[PROBLEM STATEMENT]
With the records in front of you, set every one of them down exactly.

[PROVIDED ENTRIES]
● ● ●

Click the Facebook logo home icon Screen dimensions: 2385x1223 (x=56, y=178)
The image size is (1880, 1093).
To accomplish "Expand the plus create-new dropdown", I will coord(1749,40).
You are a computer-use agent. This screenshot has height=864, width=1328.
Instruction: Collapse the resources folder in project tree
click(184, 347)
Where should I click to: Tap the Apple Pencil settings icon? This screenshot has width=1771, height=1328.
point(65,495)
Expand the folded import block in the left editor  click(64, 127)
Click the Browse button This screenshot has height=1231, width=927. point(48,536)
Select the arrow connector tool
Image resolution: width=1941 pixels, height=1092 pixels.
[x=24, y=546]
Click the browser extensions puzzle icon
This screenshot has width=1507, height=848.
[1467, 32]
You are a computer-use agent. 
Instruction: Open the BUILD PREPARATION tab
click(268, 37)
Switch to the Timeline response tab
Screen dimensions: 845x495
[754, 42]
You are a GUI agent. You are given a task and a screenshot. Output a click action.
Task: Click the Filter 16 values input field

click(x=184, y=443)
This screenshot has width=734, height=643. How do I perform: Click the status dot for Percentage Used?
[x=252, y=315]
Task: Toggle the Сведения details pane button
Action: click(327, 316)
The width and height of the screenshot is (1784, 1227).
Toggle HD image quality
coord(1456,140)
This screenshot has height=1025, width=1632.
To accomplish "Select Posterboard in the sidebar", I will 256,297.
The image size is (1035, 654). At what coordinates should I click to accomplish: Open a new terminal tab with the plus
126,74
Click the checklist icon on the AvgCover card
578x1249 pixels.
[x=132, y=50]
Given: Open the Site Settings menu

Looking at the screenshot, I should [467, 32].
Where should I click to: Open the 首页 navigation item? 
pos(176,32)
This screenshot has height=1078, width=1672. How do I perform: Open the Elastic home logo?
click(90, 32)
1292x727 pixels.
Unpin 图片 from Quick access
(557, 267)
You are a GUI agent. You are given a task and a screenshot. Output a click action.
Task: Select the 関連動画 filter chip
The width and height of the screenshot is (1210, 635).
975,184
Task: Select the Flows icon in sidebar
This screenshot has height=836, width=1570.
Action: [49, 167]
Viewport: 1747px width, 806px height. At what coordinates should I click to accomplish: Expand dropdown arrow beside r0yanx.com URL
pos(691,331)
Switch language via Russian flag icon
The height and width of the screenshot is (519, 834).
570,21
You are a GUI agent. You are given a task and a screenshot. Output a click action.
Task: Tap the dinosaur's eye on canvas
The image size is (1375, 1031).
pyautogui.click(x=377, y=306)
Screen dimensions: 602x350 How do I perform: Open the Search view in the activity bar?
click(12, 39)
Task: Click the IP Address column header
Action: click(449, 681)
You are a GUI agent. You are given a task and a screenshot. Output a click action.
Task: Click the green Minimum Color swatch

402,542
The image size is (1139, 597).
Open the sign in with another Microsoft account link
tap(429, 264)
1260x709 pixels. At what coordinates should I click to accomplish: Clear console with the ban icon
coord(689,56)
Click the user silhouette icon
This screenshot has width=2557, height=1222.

● ● ●

[RESULT]
Click the Facebook logo home icon Screen dimensions: 2385x1223 (x=56, y=178)
The image size is (1880, 1093).
To accomplish "Expand the plus create-new dropdown", I will coord(1749,40).
You are a computer-use agent. This screenshot has height=864, width=1328.
Instruction: Collapse the resources folder in project tree
click(184, 347)
Where should I click to: Tap the Apple Pencil settings icon? This screenshot has width=1771, height=1328.
point(65,495)
Expand the folded import block in the left editor  click(64, 127)
Click the Browse button This screenshot has height=1231, width=927. point(48,536)
Select the arrow connector tool
Image resolution: width=1941 pixels, height=1092 pixels.
[x=24, y=546]
Click the browser extensions puzzle icon
This screenshot has width=1507, height=848.
[1467, 32]
You are a computer-use agent. 
Instruction: Open the BUILD PREPARATION tab
click(268, 37)
Switch to the Timeline response tab
Screen dimensions: 845x495
[754, 42]
You are a GUI agent. You are given a task and a screenshot. Output a click action.
Task: Click the Filter 16 values input field

click(x=184, y=443)
This screenshot has width=734, height=643. How do I perform: Click the status dot for Percentage Used?
[x=252, y=315]
Task: Toggle the Сведения details pane button
Action: click(327, 316)
The width and height of the screenshot is (1784, 1227).
Toggle HD image quality
coord(1456,140)
This screenshot has height=1025, width=1632.
To accomplish "Select Posterboard in the sidebar", I will 256,297.
The image size is (1035, 654). At what coordinates should I click to accomplish: Open a new terminal tab with the plus
126,74
Click the checklist icon on the AvgCover card
578x1249 pixels.
[x=132, y=50]
Given: Open the Site Settings menu

Looking at the screenshot, I should [467, 32].
Where should I click to: Open the 首页 navigation item? 
pos(176,32)
This screenshot has height=1078, width=1672. How do I perform: Open the Elastic home logo?
click(90, 32)
1292x727 pixels.
Unpin 图片 from Quick access
(557, 267)
You are a GUI agent. You are given a task and a screenshot. Output a click action.
Task: Select the 関連動画 filter chip
The width and height of the screenshot is (1210, 635).
975,184
Task: Select the Flows icon in sidebar
This screenshot has height=836, width=1570.
Action: [49, 167]
Viewport: 1747px width, 806px height. At what coordinates should I click to accomplish: Expand dropdown arrow beside r0yanx.com URL
pos(691,331)
Switch language via Russian flag icon
The height and width of the screenshot is (519, 834).
570,21
You are a GUI agent. You are given a task and a screenshot. Output a click action.
Task: Tap the dinosaur's eye on canvas
The image size is (1375, 1031).
pyautogui.click(x=377, y=306)
Screen dimensions: 602x350 How do I perform: Open the Search view in the activity bar?
click(12, 39)
Task: Click the IP Address column header
Action: click(449, 681)
You are a GUI agent. You are given a task and a screenshot. Output a click action.
Task: Click the green Minimum Color swatch

402,542
The image size is (1139, 597).
Open the sign in with another Microsoft account link
tap(429, 264)
1260x709 pixels. At what coordinates should I click to accomplish: Clear console with the ban icon
coord(689,56)
Click the user silhouette icon
This screenshot has width=2557, height=1222.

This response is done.